2) NASA will homogenize the data with such effort as to make the original data set unrecognizable. There will be lots of hand waving and we’ll endure continued lame explanations such as in the caption that was released with this initial data set.
3) The OCO instrument will suffer a premature and catastrophic failure.
When the first versions of the OCO were being launched I thought to myself: Great, let’s cut to the chase scene, grab the crucial data, and get this AGW malarkey over with quickly. But then scenario 3) happened…twice.
Scenario 2) has been observed from more organizations and more times than can be counted.
Scenario 1) requires so much crow eating by so many organizations and over so short a period of time as to be entirely politically unacceptable even as it is scientifically accurate. I doubt it can be allowed to happen.

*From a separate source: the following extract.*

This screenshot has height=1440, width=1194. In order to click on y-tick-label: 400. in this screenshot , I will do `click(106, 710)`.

And just what would NASA have us believe about this first OCO product:
a) That shortly before this last October 1st, industrial production shut down in the Ohio Valley, Western Europe, Japan, South Korea and Taiwan. That as of October 1st, U.S. industrial production has been concentrated in the lush Appalachian Slopes of the Carolinas, Georgia and Northern Florida.

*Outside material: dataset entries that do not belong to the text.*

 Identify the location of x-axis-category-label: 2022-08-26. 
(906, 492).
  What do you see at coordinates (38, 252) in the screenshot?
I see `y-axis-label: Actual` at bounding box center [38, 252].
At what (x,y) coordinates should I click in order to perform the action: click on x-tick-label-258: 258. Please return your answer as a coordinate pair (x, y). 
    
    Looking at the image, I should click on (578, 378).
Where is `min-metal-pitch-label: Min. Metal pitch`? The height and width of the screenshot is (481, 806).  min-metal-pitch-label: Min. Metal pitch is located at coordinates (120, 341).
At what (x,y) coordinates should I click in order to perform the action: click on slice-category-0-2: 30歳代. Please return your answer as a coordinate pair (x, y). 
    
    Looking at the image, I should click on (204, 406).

b) That farming activities may account for the CO2 plumes over the lush forests of South America and South-Central Africa. While Australian industrial activity may have pushed it’s CO2 output upwind into the lush forests of Malaysia.
c) That the oceans are net absorbers of anthropogenic CO2 contrary to this most recent observation.
Or…is there a different explanation from what NASA seems to believe? Like:
Insect and microbial emissions, each at 10X all anthropogenic emission, dominate in these lush forested areas while the historically mildly warming oceans are also net CO2 contributors. And, anthropogenic emission is essentially irrelevant to atmospheric CO2 concentration at an approximately 2% contribution to the natural flux.
About the Author
Ronald D Voisin is a retired engineer. He spent 27 years in the Semiconductor Lithography Equipment industry mostly in California’s Silicon Valley. Since retiring in 2007, he has made a hobby of studying climate change. Ron received a BSEE degree from the Univ. of Michigan – Ann Arbor in 1978 and has held various management positions at both established semiconductor equipment companies and start-ups he helped initiate. Ron has authored/co-authored 31 patent applications, 27 of which have issued.